In the chart below, we have simply drawn in the most relevant recent support and resistance levels on the daily chart time frame. You need to understand how to draw in the key chart support and resistance levels in order to know where to look for price action signals to trade:
After you learn how to identify and draw in the key chart support and resistance levels on your charts, you can then start looking for the first price action signal you’ve chosen to master. In this example, we are starting with the pin bar strategy. After we draw in our levels we will then look for any obvious pin bar setups that have formed at or very close to these levels:
You may then want to add another ‘confirming’ factor for you trade setups, or factor of confluence. In the next example, we are looking at identifying the dominant daily chart trend and adding that into the mix. So, you are now bringing all three pieces of your trading strategy together; key levels, the signal and the trend, to form a high-probability price action entry system:
The ultimate idea is that you learn one piece of your trading strategy at a time, master it, and then add another. In this lesson, we have looked at first learning to draw the key chart levels on your chart, then we looked at looking for pin bar trade signals at or very close to those levels, and then we looked at trading those signals from a key level in-line with the daily chart trend. If you do this and master it, you will have a very potent trading strategy.
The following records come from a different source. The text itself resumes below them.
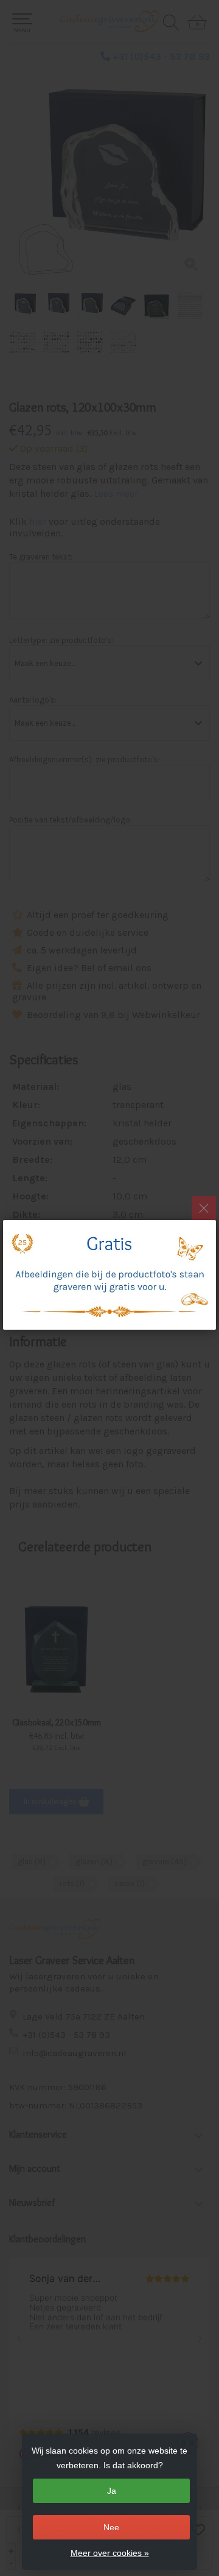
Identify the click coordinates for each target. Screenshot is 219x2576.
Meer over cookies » (110, 2553)
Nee (111, 2527)
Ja (111, 2491)
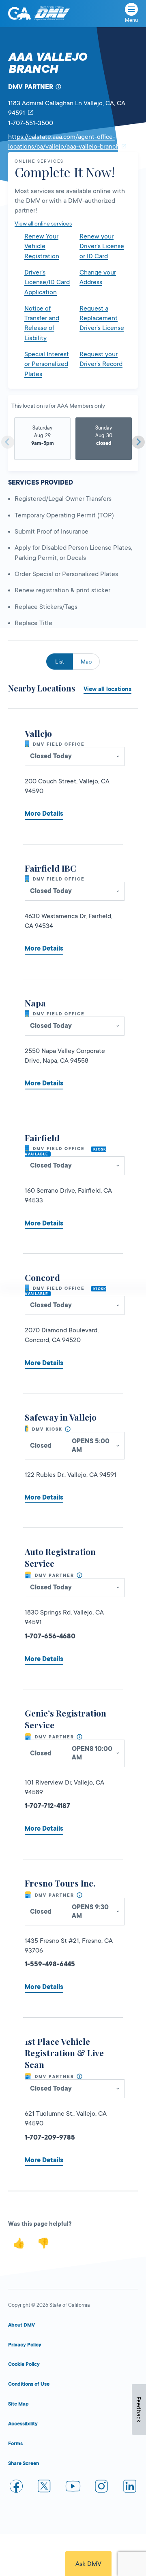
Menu (131, 20)
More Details (44, 813)
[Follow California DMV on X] (44, 2487)
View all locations (107, 689)
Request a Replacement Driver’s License (101, 318)
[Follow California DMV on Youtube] (73, 2487)
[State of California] (19, 13)
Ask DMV (88, 2563)
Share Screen (23, 2463)
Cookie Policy (24, 2364)
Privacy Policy (24, 2345)
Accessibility (23, 2424)
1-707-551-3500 (30, 123)
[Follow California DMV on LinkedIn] (130, 2487)
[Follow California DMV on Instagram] (101, 2487)
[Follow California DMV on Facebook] (16, 2487)
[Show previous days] (7, 442)
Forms (15, 2443)
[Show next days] (138, 442)
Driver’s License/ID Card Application (47, 282)
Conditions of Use (28, 2384)
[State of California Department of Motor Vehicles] (51, 13)
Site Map (18, 2404)
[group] (42, 439)
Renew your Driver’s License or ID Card (101, 246)
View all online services (43, 223)
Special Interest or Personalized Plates (46, 364)
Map (86, 661)
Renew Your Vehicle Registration (41, 246)
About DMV (21, 2325)
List (59, 661)
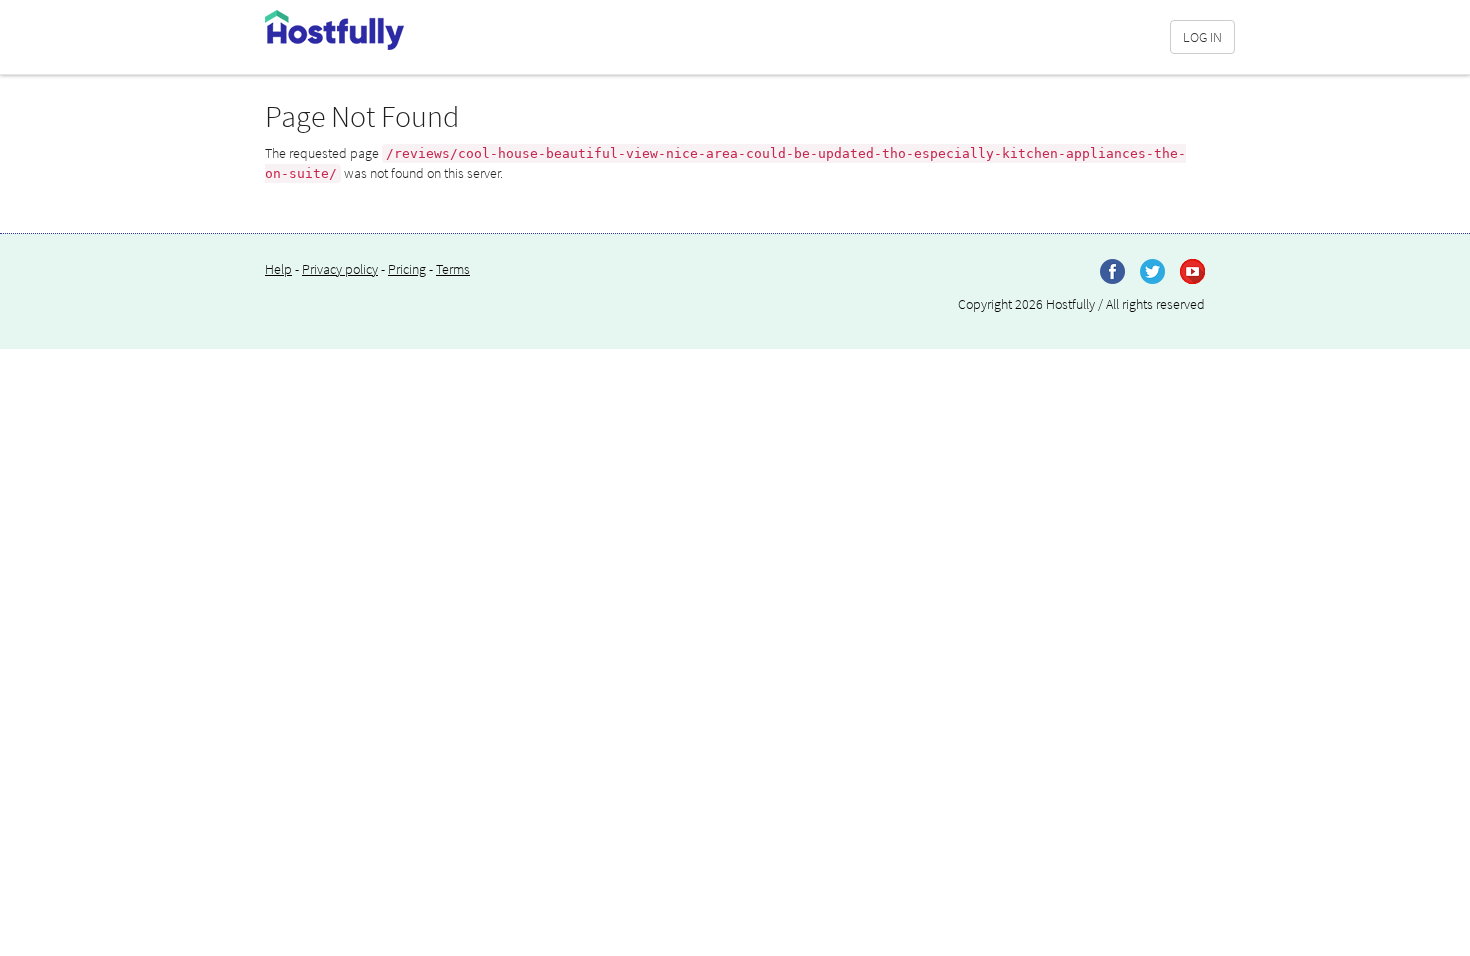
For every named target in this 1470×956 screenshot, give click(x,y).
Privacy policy (340, 269)
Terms (453, 269)
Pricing (407, 269)
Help (278, 269)
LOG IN (1202, 37)
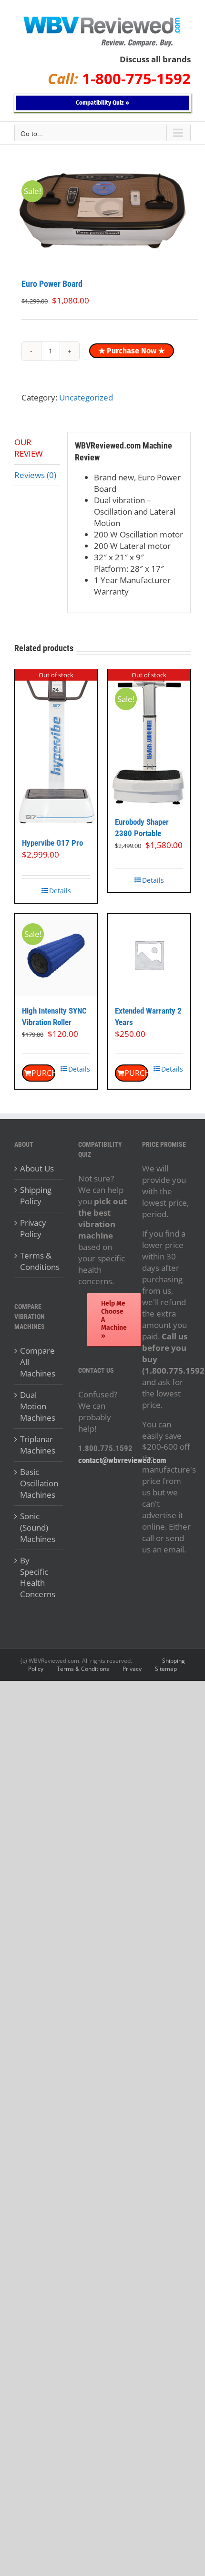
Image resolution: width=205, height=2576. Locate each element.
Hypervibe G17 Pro (52, 843)
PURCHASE (43, 1073)
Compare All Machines (37, 1362)
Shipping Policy (35, 1195)
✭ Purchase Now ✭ (131, 350)
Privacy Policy (33, 1228)
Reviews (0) (35, 474)
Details (60, 890)
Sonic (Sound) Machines (37, 1527)
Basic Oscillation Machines (39, 1483)
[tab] (37, 448)
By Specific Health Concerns (37, 1577)
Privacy (132, 1669)
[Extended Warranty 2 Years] (149, 955)
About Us (37, 1168)
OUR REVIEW (28, 448)
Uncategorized (86, 397)
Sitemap (166, 1669)
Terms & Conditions (39, 1261)
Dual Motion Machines (37, 1406)
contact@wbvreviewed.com (122, 1460)
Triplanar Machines (37, 1445)
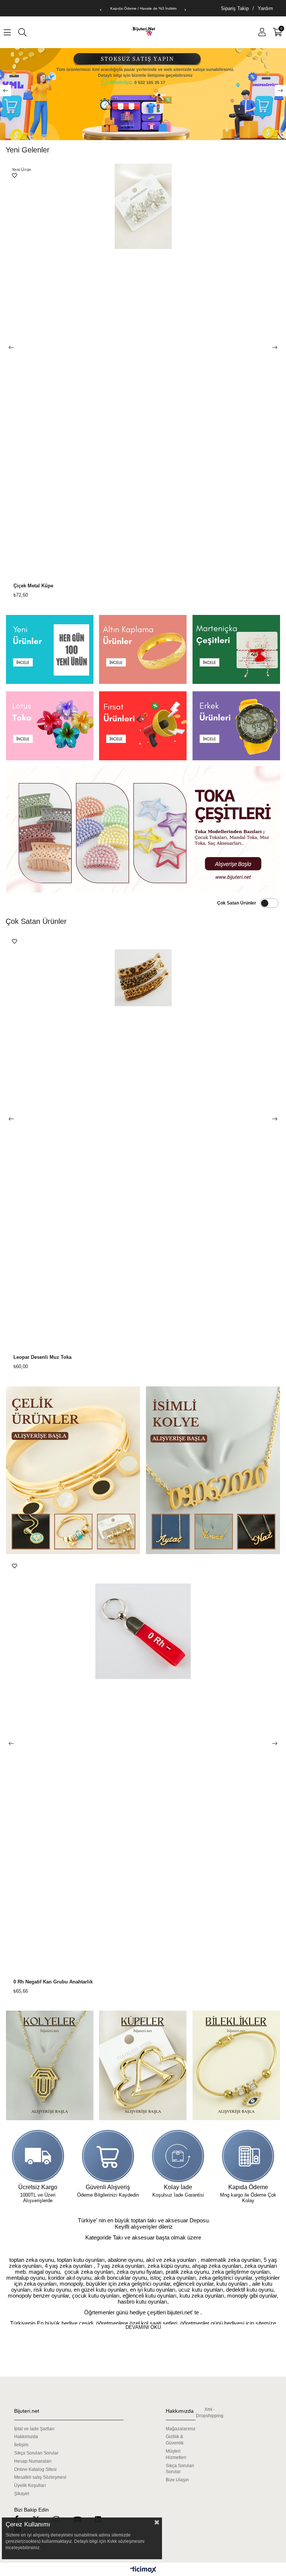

Keep in mind, this is but one example. You might choose to learn a different signal first, it’s really up to you. The main point is to really master every aspect of your price action setup at a time. To clarify, I would consider what I’ve discussed in this lesson as ‘one setup’. Meaning, we are looking for daily chart pin bars from key chart levels in-line with the daily chart trend. There are many variations you might master after you master one; 4 hour charts, 1 hour charts, incorporating 50% retracements, different price action setups, etc. Just remember, take it slow and master one price action setup at a time.